### Written task
Please copy every one of these items word for word, leaving out the pictures.

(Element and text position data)
+++

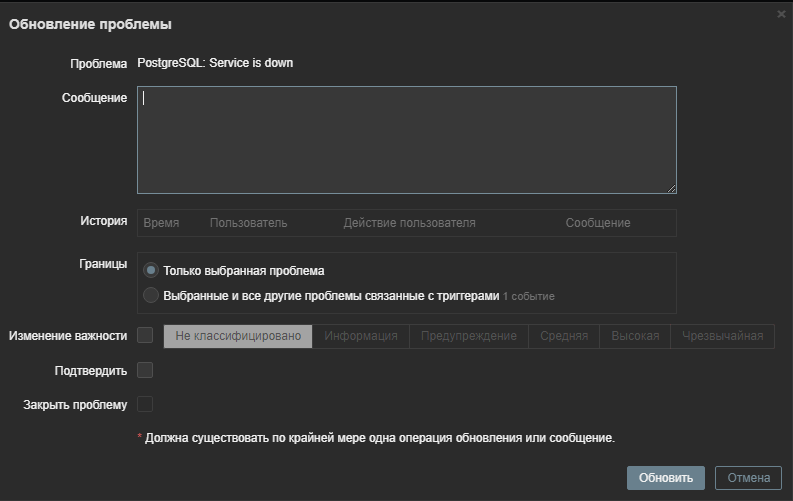Select 'Выбранные и все другие проблемы' radio option
793x501 pixels.
tap(151, 295)
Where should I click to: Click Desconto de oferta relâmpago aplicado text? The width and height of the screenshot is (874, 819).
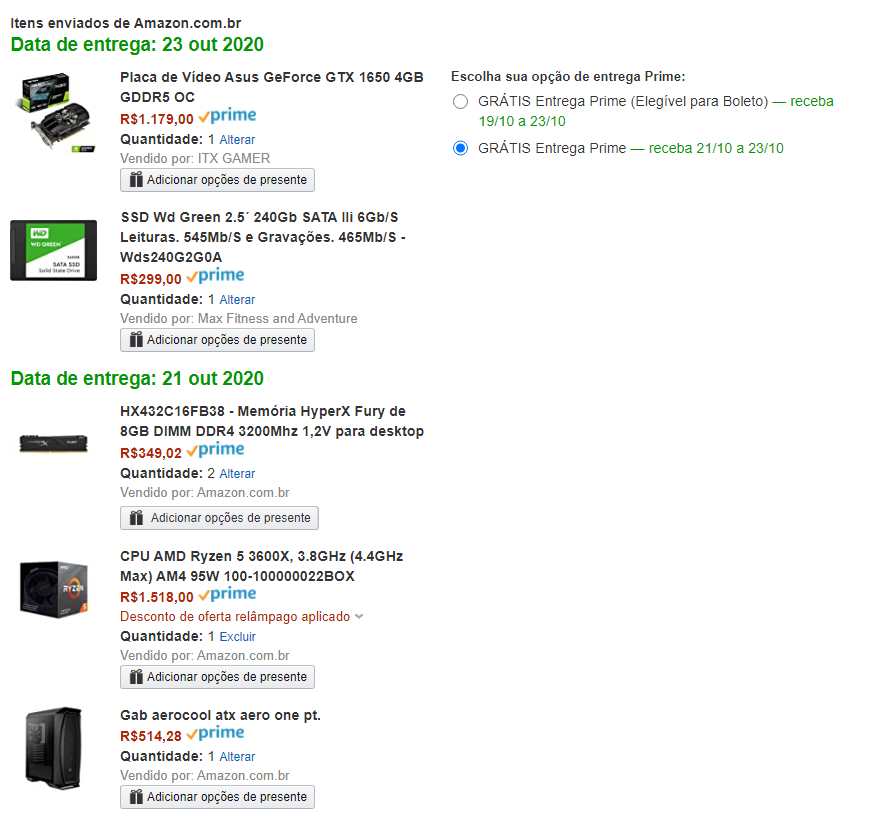235,617
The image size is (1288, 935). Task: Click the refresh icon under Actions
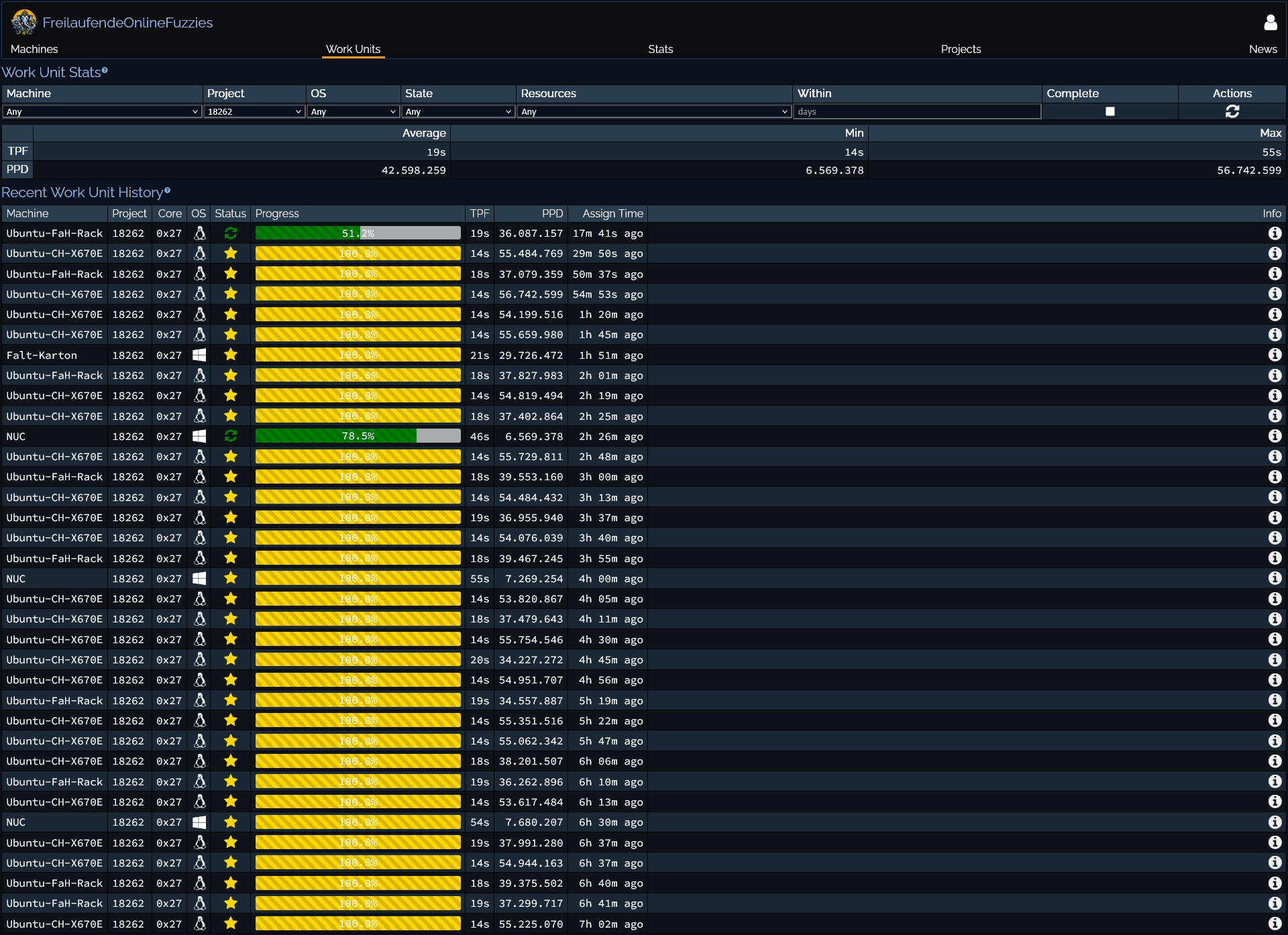click(x=1232, y=111)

+++

### Reply
Select 'Выбранные и все другие проблемы' radio option
793x501 pixels.
tap(151, 295)
Where should I click to: Click Desconto de oferta relâmpago aplicado text? The width and height of the screenshot is (874, 819).
235,617
The image size is (1288, 935). Task: Click the refresh icon under Actions
click(x=1232, y=111)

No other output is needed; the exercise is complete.